Re: [PATCH 3/3] net: wireless: bcm43xx: big_buffer_sem semaphoreto mutex

From: Ingo Molnar
Date: Fri Dec 14 2007 - 07:17:58 EST



* Michael Buesch <mb@xxxxxxxxx> wrote:

> > The testers who did nothing but reported that the new driver did not
> > work on their hardware.
>
> Which testers?

right in this thread Ray Lee is reporting:

| | Digging a little farther into it, it looks like b43 is barfing
| | partway through init as the firmware file it's looking for has
| | changed names. Perhaps that's the issue. I'll take a longer look at
| | this all tomorrow.

you are really in denial of reality. Just re-read this thread. Upon
re-reading this thread, try to imagine that you are in place of Ray Lee
(might be hard), that you had a working bcm43xx driver and that now you
try to get b43 to work.
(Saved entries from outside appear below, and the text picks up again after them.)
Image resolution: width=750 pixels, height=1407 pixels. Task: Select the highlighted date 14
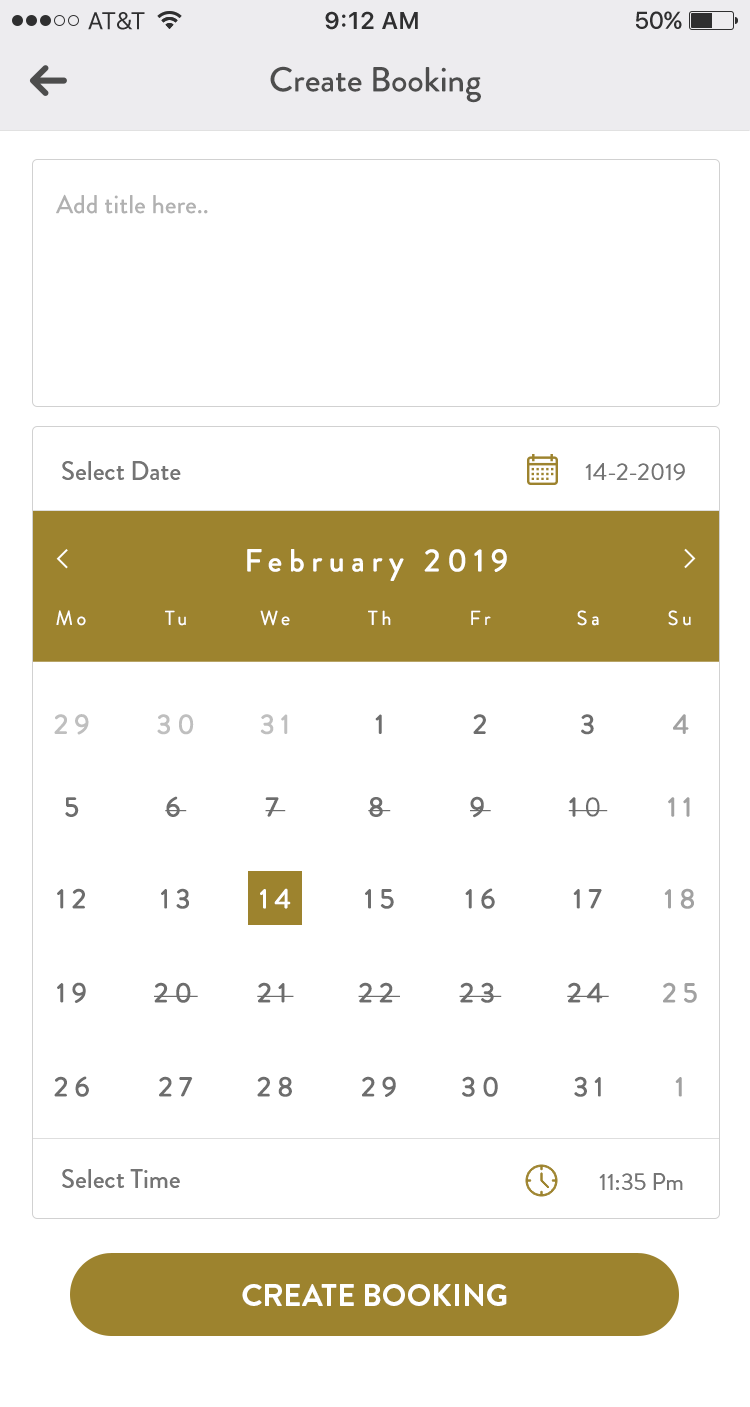pyautogui.click(x=275, y=898)
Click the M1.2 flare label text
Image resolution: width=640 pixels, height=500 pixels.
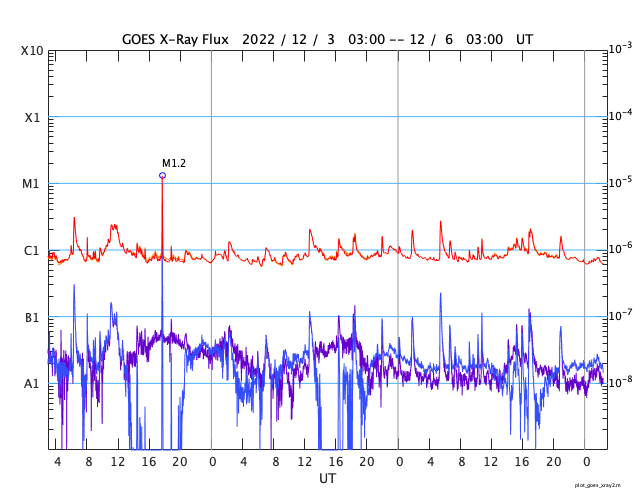(x=174, y=163)
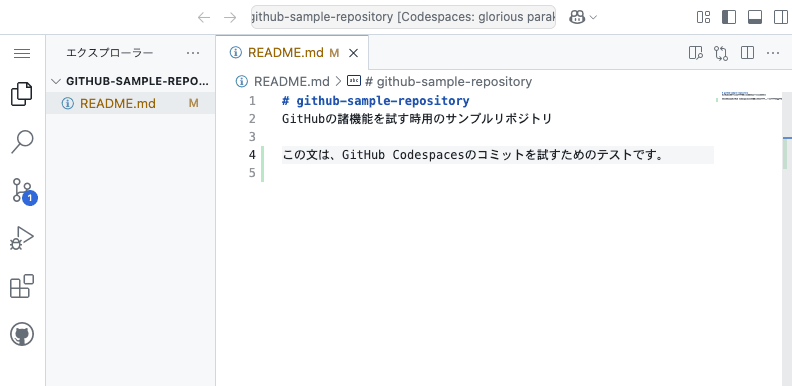Open the Extensions view

[22, 286]
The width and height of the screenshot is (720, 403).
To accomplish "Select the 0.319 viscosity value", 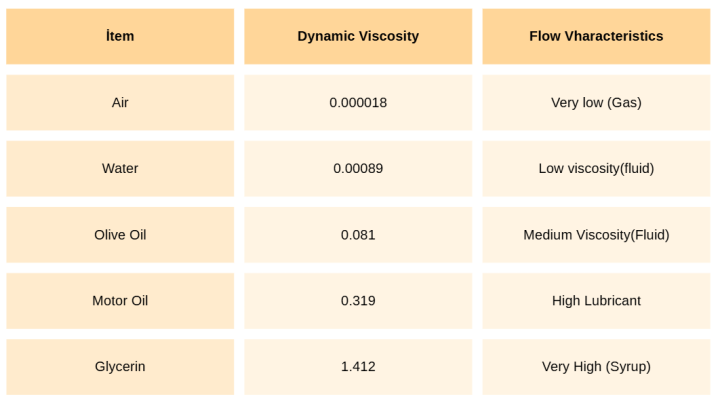I will [x=358, y=300].
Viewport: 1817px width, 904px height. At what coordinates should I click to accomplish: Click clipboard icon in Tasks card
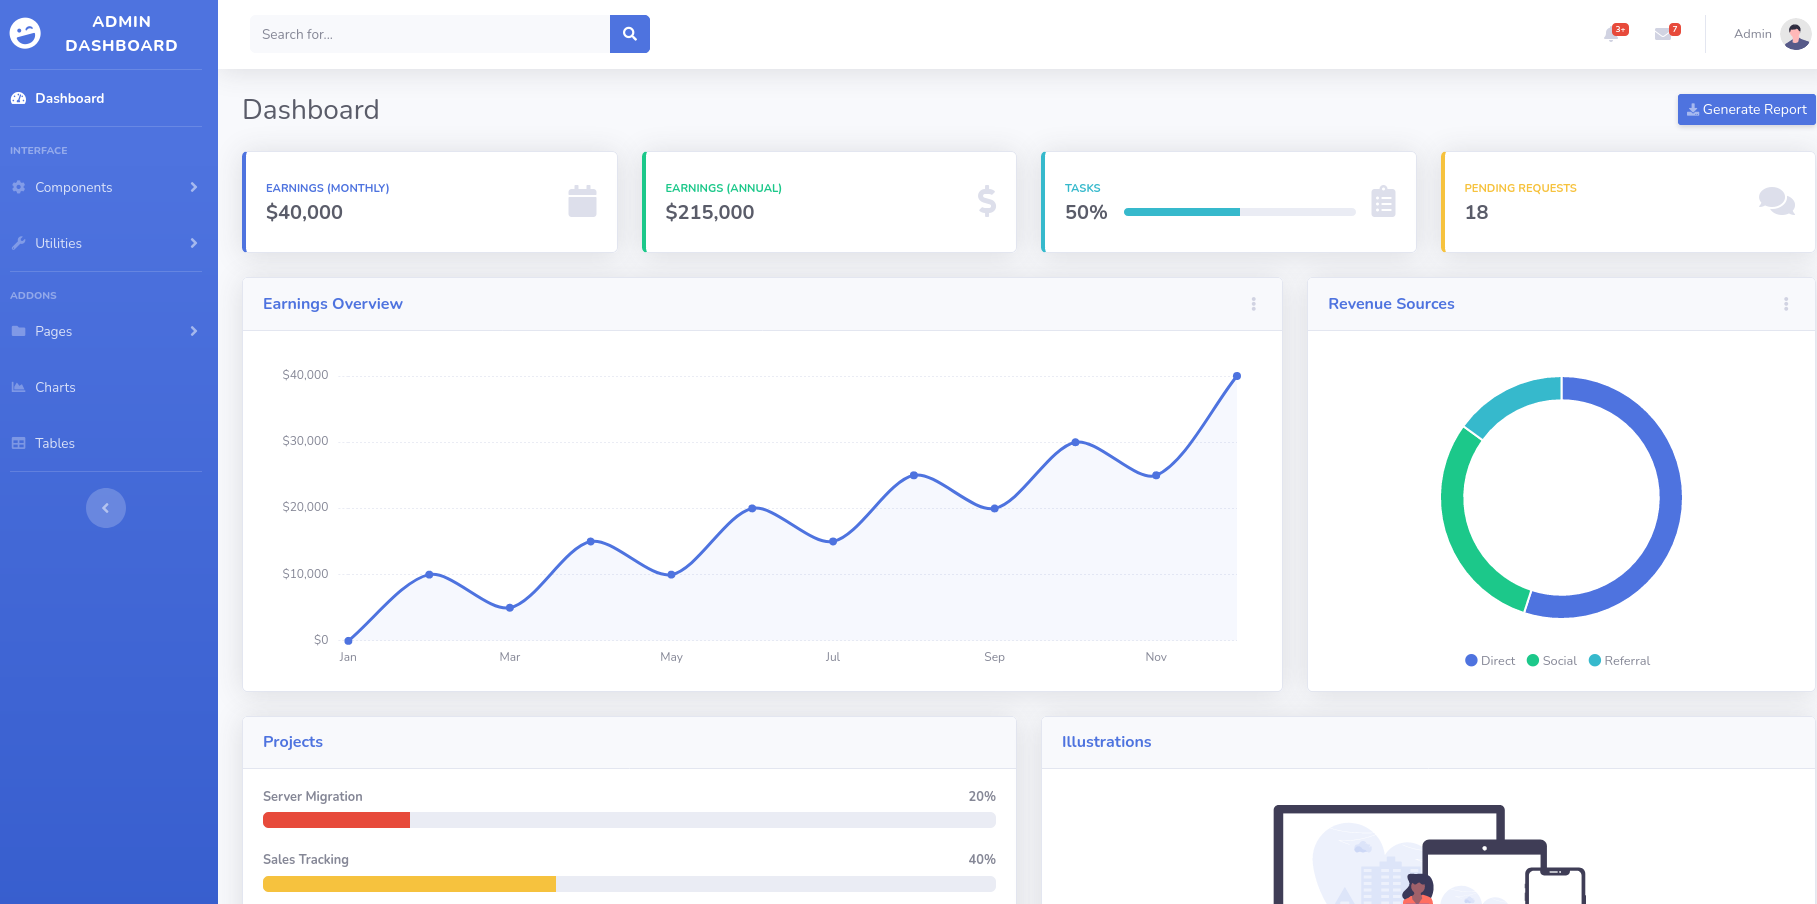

You are not a kernel hacker who knows this
driver, just an advanced user who'd like to give you some more feedback
about your shiny new code. From that perspective, do you think your
replies were fine, constructive and involved the tester? I sure read
them as dismissive, they had an annoyed tone (i'm not sure why - he was
trying to get _YOUR_ code to work) and were borderline arrogant. Looking
at the replies from Ray Lee it sure seemed to me he had a similar
impression. In place of Ray Lee, would you report new bugs to the
maintainer of b43? I sure as hell would avoid it if i could. Do you
think such incidents help Linux in the long run?

and you even claim:

> Ray Lee didn't even install the firmware. So it can't work by
> definition. That is not my fault.

which questions your basic skills of reading or of empathy. Why is a
reasonable firmware blob not included in the kernel? If not, why doesnt
the b43 driver warn in the dmesg (where Ray Lee did look) that no
firmware was loaded? These are basic driver usability issues, and of
course they are your fault too.

> > Yes, you can then "unsupport it" in spite and be a prick about it in
> > general but that will only talk of your own personal qualities and
> > will sharply reduce your credibility as a maintainer (and eventually
> > hinder your ability to introduce new code) - users will still have
> > the code available and will have a chance to fix the driver that
> > happens to work. (and perhaps another, capable, but friendler
> > maintainer arises.) And that old code will be a clot to drag around,
> > hindering your 'new' wireless code all along.
>
> So new code is included in the Linux kernel based only on political
> considerations instead on technical?

huh? This is nothing "political". It's the basic rule of maintenance:
try to be a good maintainer, involve people, forgive their newbie
mistakes. It's like the driving principle of Intenret protocols: be
conservative at what you xmit and be liberal at what you rx.